The exercise -> Please copy every line of the records below word for word, leaving out the pictures.

Dataset entries ->
====
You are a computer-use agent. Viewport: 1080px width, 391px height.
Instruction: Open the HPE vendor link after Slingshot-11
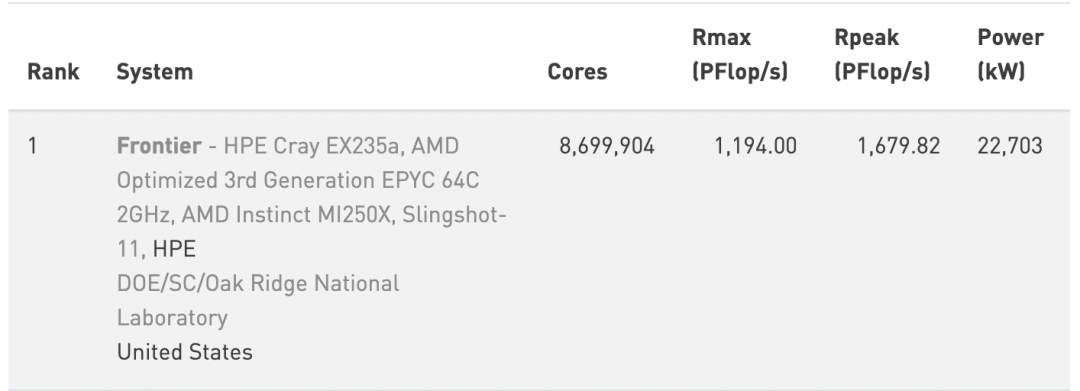174,249
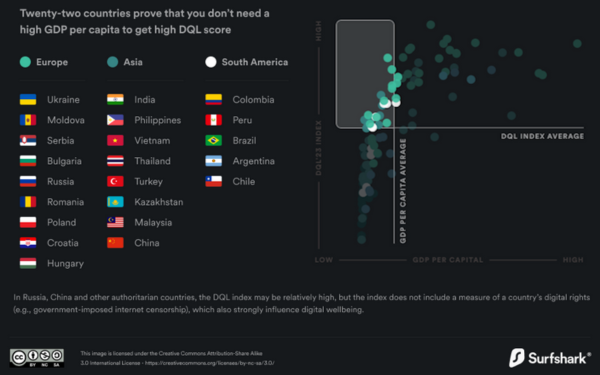The height and width of the screenshot is (375, 600).
Task: Select the Turkey flag icon
Action: pyautogui.click(x=115, y=181)
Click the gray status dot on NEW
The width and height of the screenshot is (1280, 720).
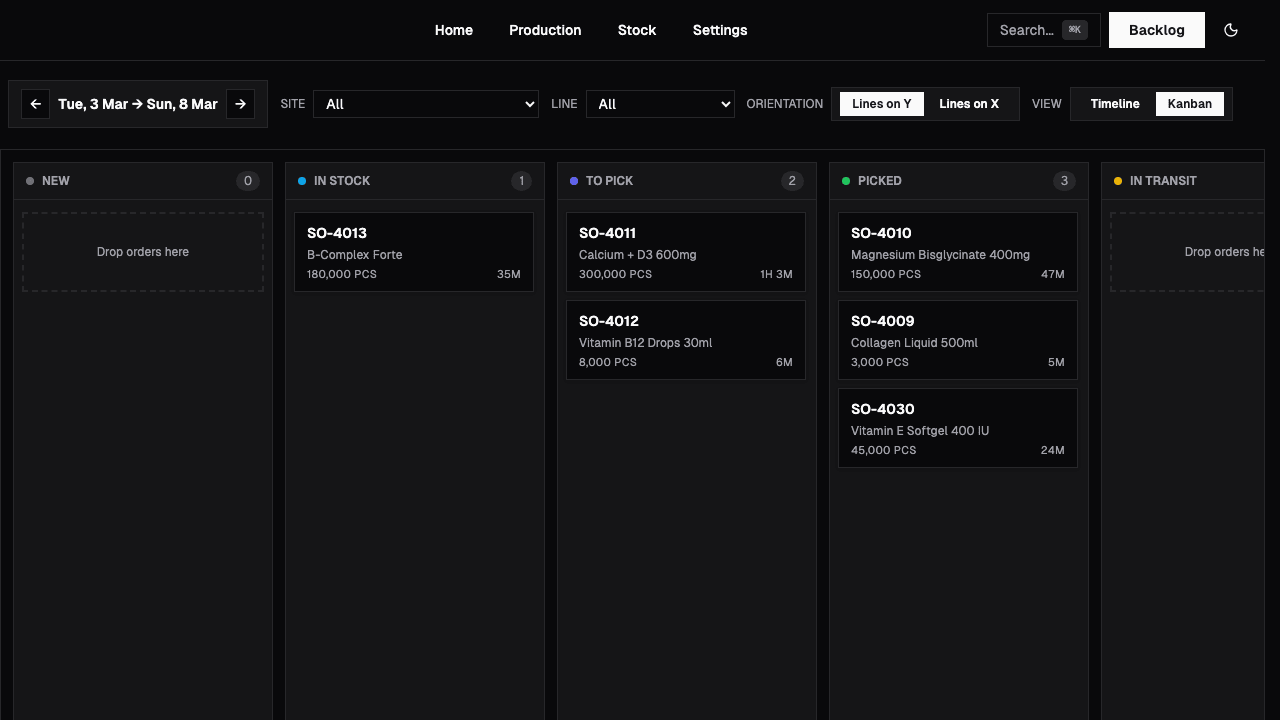coord(30,181)
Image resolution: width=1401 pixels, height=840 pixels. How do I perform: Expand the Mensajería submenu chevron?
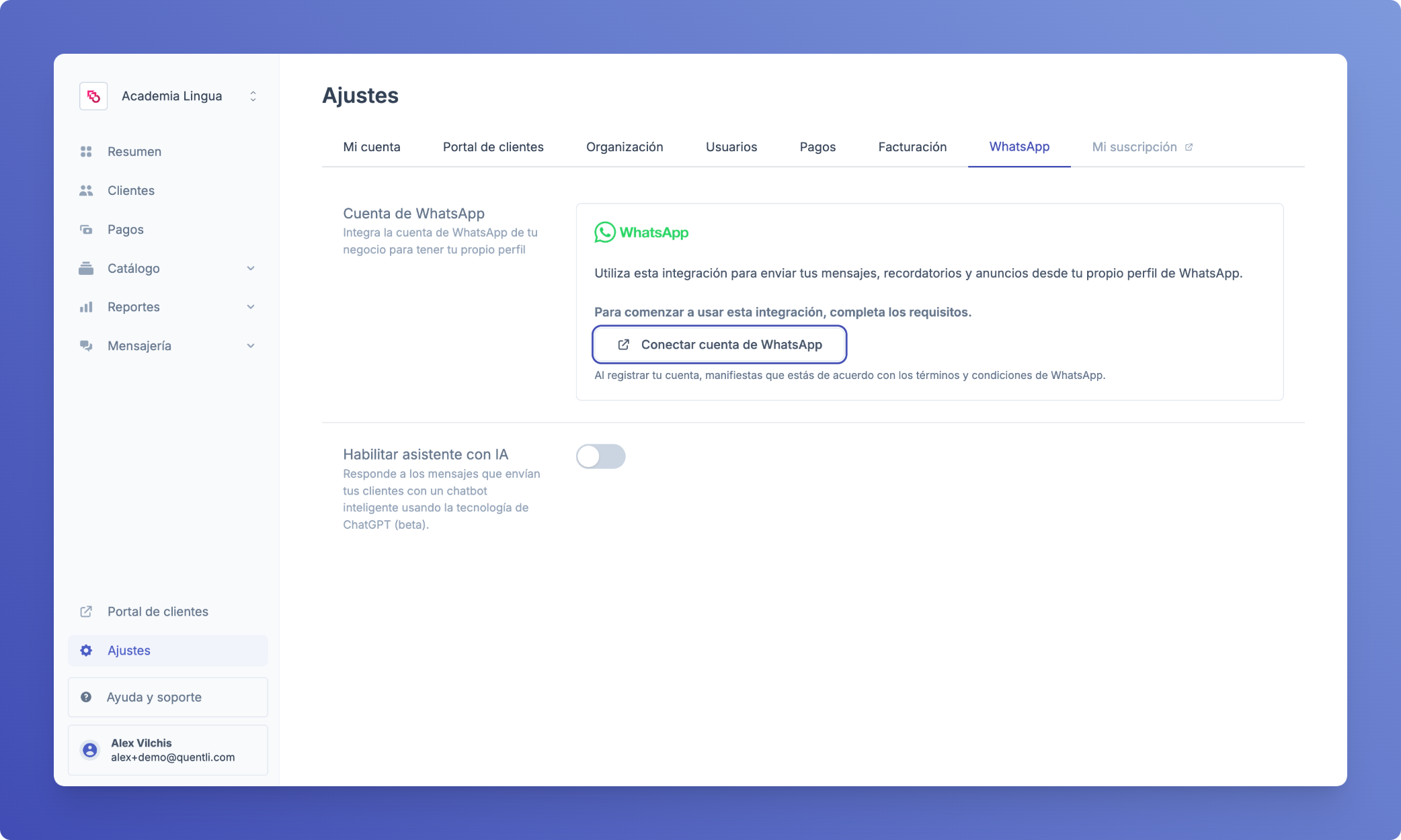click(251, 346)
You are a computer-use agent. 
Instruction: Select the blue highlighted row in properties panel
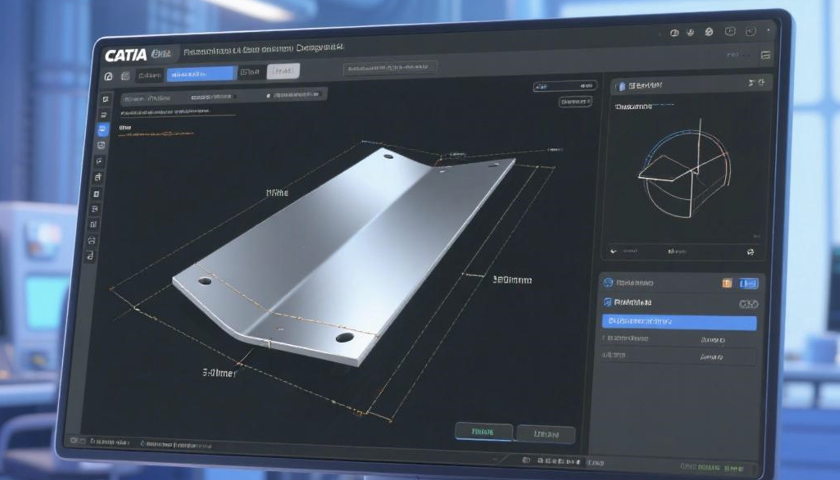coord(679,321)
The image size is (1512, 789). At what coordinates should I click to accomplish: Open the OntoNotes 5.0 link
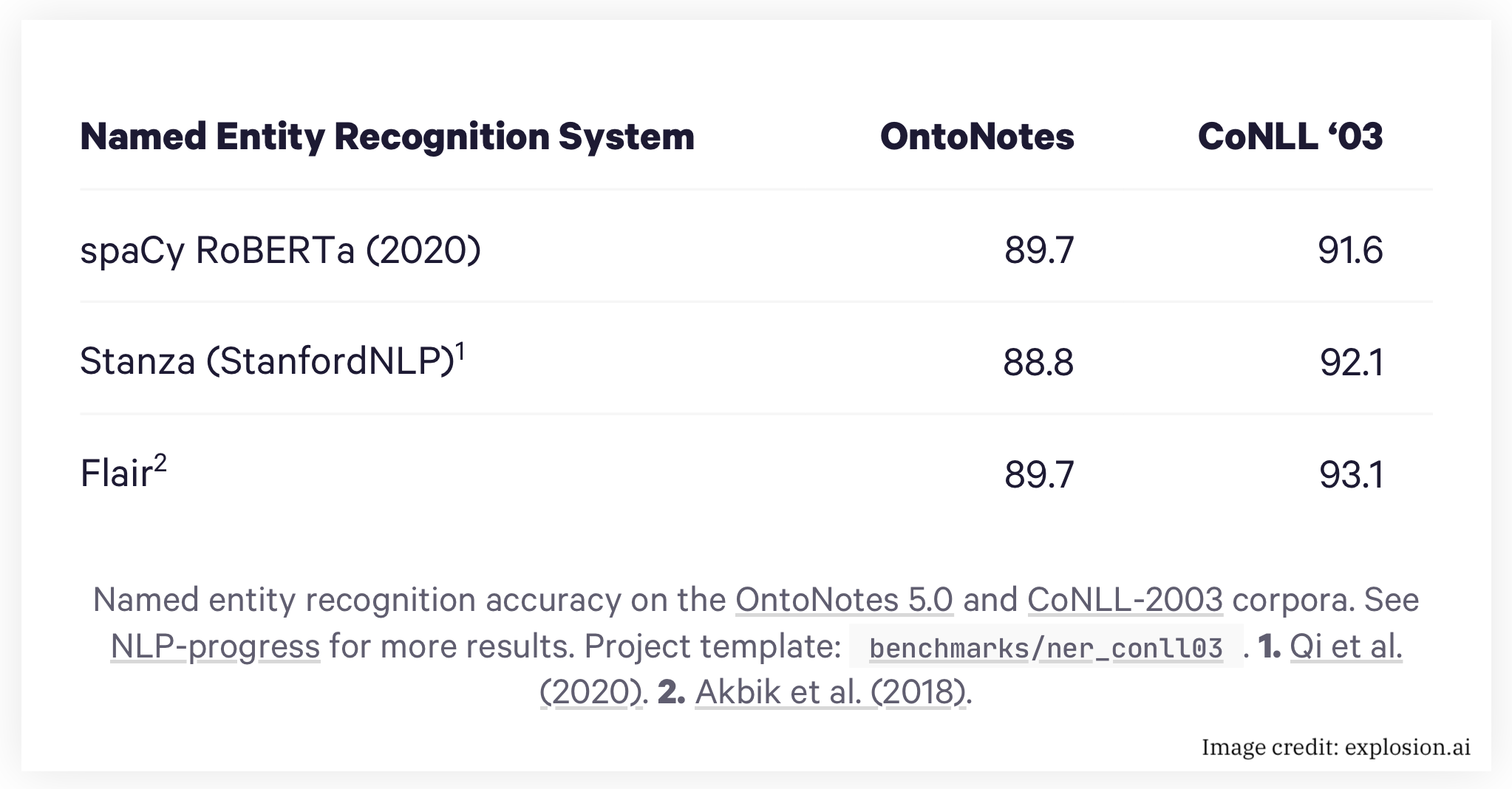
====
Output of the exercise ->
You are a computer-use agent. Viewport: 1080px width, 391px height.
Instruction: Open the HPE vendor link after Slingshot-11
174,249
The height and width of the screenshot is (375, 600).
Task: Select the Turkey flag icon
Action: pyautogui.click(x=115, y=181)
Click the gray status dot on NEW
The width and height of the screenshot is (1280, 720).
coord(30,181)
Image resolution: width=1401 pixels, height=840 pixels. How do I perform: Expand the Mensajería submenu chevron?
click(251, 346)
You are a computer-use agent. 
Instruction: Select the blue highlighted row in properties panel
coord(679,321)
The image size is (1512, 789). At what coordinates should I click to accomplish: Open the OntoNotes 5.0 link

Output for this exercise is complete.